As energy consumption has become an important issue in building design, most building codes require a higher insulation level for building envelopes to improve the building's energy efficiency. However, the highly insulated walls may lead to a higher risk of moisture problems. Although hygrothermal simulation has been widely used to investigate the moisture performance of wood framed walls, the uncertainties of input parameters such as material properties, boundary conditions and moisture loads, may lead to discrepancies between simulation results and actual performance of the envelope. This paper investigates the hygrothermal performance of highly insulated wood framed walls using a stochastic approach, which combines the Latin Hypercube Sampling method and Factorial Design to take into account the uncertainties of material properties, boundary conditions and moisture loads (air leakage and rain leakage). The investigated walls include an I-joist deep cavity wall, two exterior insulated walls, and a conventional 2 × 6 stud wall as the baseline.
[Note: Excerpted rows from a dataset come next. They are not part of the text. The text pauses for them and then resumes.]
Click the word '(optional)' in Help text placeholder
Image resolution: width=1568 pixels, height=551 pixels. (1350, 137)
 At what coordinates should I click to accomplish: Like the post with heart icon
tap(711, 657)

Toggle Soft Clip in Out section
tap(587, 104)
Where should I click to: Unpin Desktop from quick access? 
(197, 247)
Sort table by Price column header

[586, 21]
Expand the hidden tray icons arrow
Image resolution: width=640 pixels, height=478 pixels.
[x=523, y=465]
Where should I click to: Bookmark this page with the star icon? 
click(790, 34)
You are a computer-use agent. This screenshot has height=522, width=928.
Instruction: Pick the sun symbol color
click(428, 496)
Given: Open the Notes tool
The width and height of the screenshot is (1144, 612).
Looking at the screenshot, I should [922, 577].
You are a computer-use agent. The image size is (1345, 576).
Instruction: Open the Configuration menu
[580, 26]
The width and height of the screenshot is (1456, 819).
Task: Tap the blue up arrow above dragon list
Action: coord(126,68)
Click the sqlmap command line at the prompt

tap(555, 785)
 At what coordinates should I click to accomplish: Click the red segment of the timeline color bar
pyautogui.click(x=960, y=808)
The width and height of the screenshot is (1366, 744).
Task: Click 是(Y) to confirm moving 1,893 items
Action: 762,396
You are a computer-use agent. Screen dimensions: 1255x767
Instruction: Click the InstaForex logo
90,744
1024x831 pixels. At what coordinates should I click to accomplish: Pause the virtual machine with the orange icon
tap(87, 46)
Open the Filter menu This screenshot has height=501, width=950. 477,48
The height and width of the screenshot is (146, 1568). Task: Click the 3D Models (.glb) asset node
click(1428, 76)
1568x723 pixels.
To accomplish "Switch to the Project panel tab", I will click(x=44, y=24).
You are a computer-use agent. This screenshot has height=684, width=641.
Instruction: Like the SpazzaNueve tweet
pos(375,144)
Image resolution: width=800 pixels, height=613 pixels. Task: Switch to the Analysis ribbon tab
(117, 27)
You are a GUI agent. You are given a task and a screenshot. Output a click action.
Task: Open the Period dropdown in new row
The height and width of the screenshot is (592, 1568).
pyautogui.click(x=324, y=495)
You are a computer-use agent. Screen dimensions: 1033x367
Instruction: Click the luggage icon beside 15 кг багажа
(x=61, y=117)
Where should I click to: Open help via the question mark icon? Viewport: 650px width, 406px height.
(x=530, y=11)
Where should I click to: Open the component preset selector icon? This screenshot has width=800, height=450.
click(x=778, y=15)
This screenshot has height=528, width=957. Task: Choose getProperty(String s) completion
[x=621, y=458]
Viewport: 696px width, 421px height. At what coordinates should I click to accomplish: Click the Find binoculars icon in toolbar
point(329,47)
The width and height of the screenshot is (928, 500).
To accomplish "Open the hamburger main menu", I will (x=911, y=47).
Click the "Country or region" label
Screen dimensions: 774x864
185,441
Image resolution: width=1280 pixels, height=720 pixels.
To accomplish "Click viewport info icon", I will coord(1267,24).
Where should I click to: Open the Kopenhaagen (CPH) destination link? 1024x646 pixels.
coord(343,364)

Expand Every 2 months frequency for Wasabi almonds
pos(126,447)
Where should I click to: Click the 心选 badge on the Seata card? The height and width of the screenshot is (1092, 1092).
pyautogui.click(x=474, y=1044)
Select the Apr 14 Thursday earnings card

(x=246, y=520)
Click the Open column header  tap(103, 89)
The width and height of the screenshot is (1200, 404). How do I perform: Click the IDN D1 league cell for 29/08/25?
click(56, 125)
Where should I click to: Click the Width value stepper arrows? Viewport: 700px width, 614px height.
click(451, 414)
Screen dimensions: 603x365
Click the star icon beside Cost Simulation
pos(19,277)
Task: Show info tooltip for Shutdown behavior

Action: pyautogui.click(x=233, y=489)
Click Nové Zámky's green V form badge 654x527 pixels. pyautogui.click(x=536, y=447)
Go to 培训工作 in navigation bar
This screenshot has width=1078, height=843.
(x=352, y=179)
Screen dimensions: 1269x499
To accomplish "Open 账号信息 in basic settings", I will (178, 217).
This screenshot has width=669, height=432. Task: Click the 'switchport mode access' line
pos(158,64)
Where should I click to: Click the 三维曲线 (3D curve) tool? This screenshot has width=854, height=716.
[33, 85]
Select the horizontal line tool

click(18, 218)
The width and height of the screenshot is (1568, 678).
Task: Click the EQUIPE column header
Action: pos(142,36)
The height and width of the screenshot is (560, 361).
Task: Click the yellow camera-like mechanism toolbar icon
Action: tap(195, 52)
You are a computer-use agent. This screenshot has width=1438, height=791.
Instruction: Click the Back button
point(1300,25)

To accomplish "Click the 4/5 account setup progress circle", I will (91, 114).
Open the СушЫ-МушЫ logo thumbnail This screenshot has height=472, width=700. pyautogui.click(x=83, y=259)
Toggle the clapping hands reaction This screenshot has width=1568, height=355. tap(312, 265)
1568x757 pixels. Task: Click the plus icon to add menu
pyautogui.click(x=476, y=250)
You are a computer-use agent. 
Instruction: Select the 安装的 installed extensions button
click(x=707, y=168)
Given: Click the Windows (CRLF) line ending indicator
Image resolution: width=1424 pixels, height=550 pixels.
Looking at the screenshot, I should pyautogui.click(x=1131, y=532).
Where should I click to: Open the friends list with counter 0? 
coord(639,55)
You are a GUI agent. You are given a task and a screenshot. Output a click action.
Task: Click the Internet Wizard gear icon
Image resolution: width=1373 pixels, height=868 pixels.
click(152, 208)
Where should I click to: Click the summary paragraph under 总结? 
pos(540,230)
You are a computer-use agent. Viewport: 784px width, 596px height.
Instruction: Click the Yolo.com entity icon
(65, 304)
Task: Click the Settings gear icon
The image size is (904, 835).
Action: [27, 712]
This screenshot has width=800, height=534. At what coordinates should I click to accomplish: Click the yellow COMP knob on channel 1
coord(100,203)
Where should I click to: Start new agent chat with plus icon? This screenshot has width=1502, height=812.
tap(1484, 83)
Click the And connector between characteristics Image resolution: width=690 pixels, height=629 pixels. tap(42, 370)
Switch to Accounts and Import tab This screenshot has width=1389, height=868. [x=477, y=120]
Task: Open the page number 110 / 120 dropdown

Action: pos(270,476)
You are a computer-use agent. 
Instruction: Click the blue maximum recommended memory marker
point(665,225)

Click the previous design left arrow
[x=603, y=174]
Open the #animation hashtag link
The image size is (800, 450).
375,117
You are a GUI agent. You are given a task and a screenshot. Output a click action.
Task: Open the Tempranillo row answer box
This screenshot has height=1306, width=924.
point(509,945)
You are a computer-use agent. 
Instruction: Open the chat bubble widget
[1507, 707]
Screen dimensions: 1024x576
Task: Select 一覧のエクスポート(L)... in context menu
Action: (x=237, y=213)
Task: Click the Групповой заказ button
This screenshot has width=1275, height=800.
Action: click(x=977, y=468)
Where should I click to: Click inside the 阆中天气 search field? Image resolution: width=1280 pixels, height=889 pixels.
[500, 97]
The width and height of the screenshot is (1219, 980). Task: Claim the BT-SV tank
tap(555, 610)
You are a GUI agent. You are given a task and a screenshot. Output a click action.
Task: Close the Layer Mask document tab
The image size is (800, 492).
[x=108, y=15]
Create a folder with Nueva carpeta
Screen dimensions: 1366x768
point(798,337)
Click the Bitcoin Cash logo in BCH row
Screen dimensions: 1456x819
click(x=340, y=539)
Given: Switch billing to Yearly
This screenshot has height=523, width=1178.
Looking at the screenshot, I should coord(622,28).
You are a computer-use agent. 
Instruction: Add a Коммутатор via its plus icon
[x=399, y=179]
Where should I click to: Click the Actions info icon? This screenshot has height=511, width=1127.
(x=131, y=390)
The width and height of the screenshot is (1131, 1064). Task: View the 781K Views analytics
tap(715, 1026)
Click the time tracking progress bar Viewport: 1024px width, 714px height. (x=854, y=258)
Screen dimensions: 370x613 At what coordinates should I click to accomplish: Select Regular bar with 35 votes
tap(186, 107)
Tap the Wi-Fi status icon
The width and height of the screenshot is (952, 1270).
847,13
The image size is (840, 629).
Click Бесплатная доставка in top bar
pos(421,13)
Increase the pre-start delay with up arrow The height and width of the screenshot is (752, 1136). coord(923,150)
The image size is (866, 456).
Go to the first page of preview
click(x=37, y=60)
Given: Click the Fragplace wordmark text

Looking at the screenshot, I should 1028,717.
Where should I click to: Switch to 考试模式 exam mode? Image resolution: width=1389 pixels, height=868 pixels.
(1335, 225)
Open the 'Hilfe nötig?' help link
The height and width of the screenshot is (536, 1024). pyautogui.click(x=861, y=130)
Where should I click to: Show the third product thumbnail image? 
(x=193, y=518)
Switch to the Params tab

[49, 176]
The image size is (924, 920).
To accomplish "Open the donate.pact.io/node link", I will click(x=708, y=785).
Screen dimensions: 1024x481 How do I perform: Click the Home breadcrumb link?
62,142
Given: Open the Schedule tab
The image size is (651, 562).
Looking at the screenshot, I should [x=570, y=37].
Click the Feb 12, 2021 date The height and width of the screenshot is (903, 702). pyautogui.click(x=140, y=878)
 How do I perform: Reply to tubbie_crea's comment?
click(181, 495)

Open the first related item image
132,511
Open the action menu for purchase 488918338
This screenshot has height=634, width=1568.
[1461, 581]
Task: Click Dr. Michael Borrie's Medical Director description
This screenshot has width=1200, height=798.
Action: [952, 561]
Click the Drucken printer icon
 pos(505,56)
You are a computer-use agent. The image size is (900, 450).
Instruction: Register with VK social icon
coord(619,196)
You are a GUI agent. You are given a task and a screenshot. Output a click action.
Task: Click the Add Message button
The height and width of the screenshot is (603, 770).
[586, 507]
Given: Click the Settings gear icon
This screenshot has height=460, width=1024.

It is found that under the moisture loads introduced (i.e. air leakage and rain leakage), the exterior insulated walls have a lower mold growth risk than the deep cavity wall and the 2 × 6 stud baseline wall. The uncertainties of material properties do not result in significant variations in simulation results such as moisture content and mold growth index as uncertainties of moisture loads do. The hygrothermal performance of these highly insulated walls is more sensitive to moisture loads and the significance of the moisture loads (air leakage and rain leakage) depends on climatic conditions.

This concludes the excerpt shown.